The co-pay clause is applied in different ways by insurers. Some may apply it when a policyholder gets treatment in a non-PPN (preferred provider network) hospital. In some cases, co-pay may be applied only to certain ailments specified in the policy or medical expenses related to pre-existing conditions. Others may insist on co-pay if the policyholder undergoes treatment in certain metropolitan cities.
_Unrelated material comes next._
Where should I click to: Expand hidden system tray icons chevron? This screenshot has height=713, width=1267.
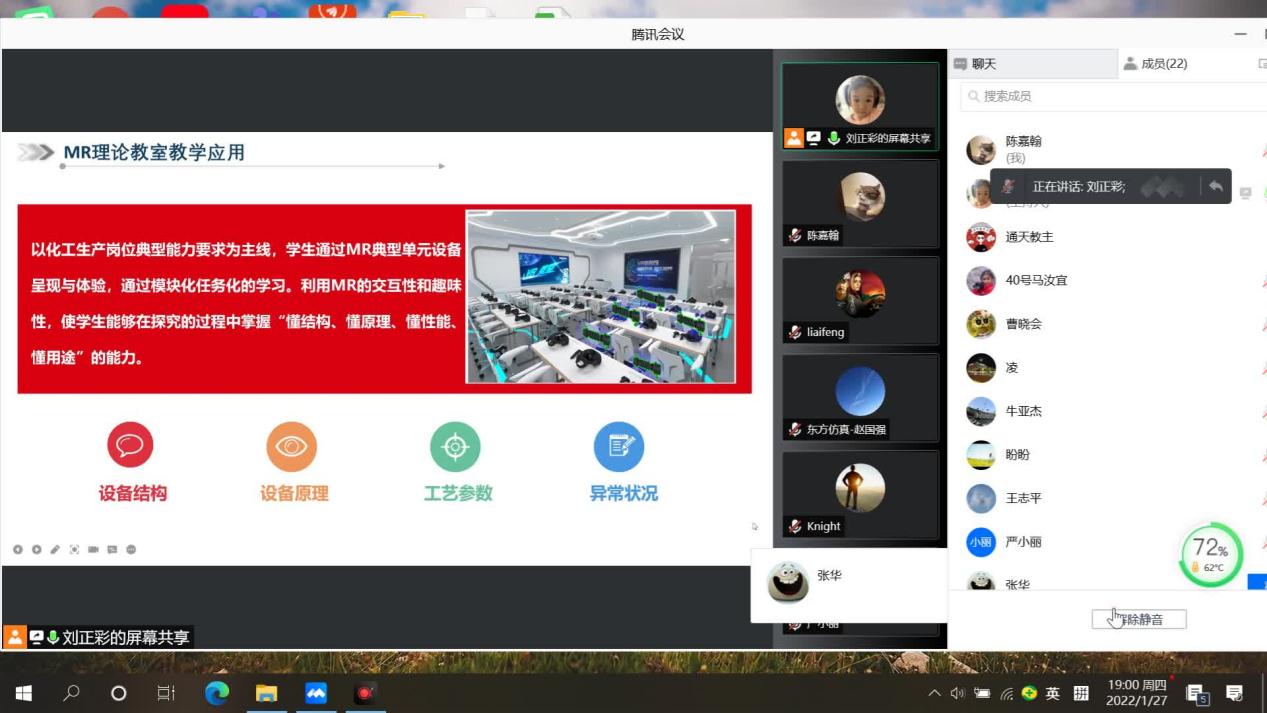click(934, 693)
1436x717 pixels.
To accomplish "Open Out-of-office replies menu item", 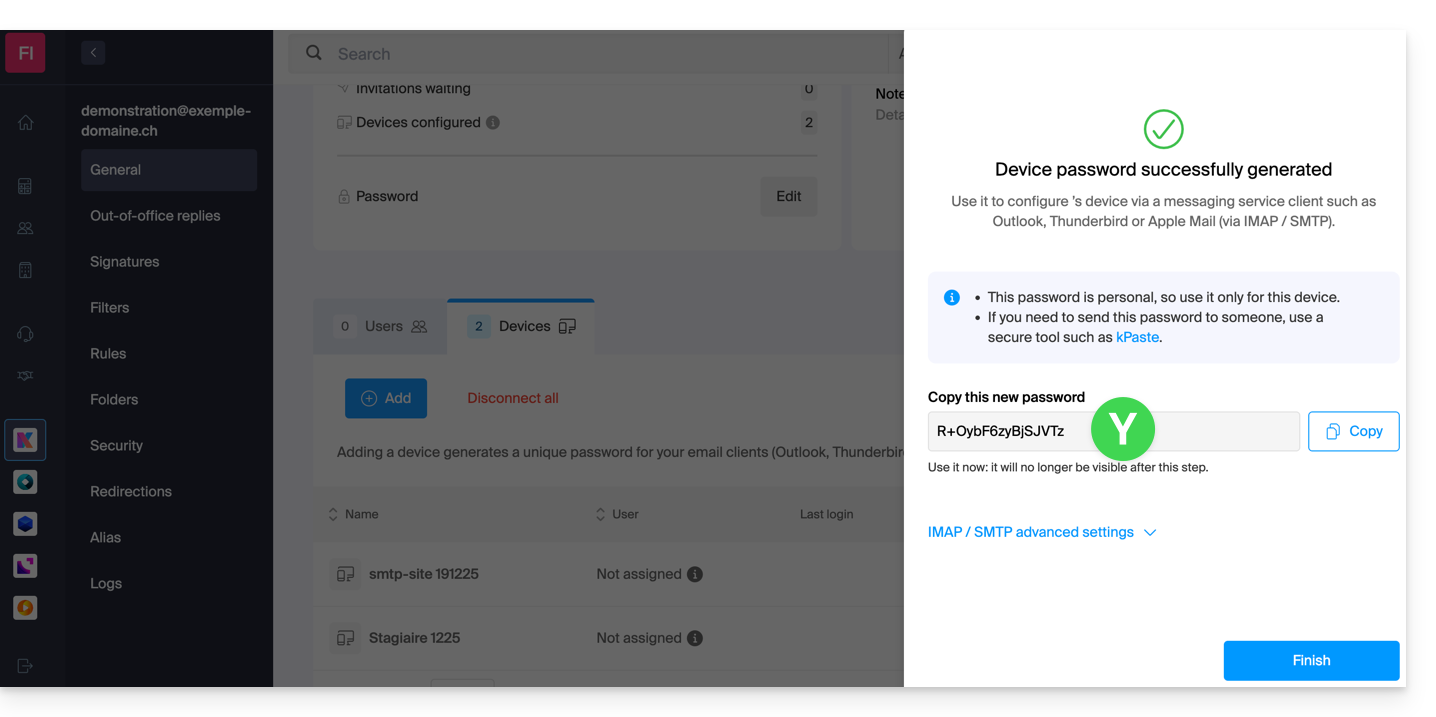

Check out how the co-pay is applied in your policy, as it may even be subtly applied in conjunction with room rent. In this case, you will not see the word co-pay in the policy, but it works in a similar way. Some policies pro-rate the claim based on your room rent and actual room you availed. For example, if the room rent limit is 1% of SI and assuming SI of Rs2 lakh, your room rent limit is Rs2,000 per day. In case you avail a room of Rs3,000 rent, your full claim amount is pro-rated to pay only 2/3rd of the claim. The remaining 1/3rd will be borne by the policyholder.
The main advantage of co-pay to the policyholder is a lower premium. Higher co-pay may lower the premium. Unfortunately, the co-pay clause is rife in senior citizens’ mediclaim where premiums are not low. It means that the age at which you need medical facilities the most is when you will also have to bear the burden of hospital bills partially. Star Health’s Senior Citizen Red Carpet policy has 50% co-pay for PED and 30% co-pay for all other claims.
Some insurance companies, including Bharti AXA, are looking to launch no-frills health insurance covers. No-frill policies may have lower limits on hospital room charges, disease-wise coverage limit or limited choice of hospitals one can go to, to avail both cashless and reimbursement facilities. According to Bharti AXA, “The aim is to give the aam aadmi a product that is affordable and provides maximum benefit at minimum price. One of the options is to restrict the hospital room rates which could also translate into customers not choosing to go to hospitals with high room rents.”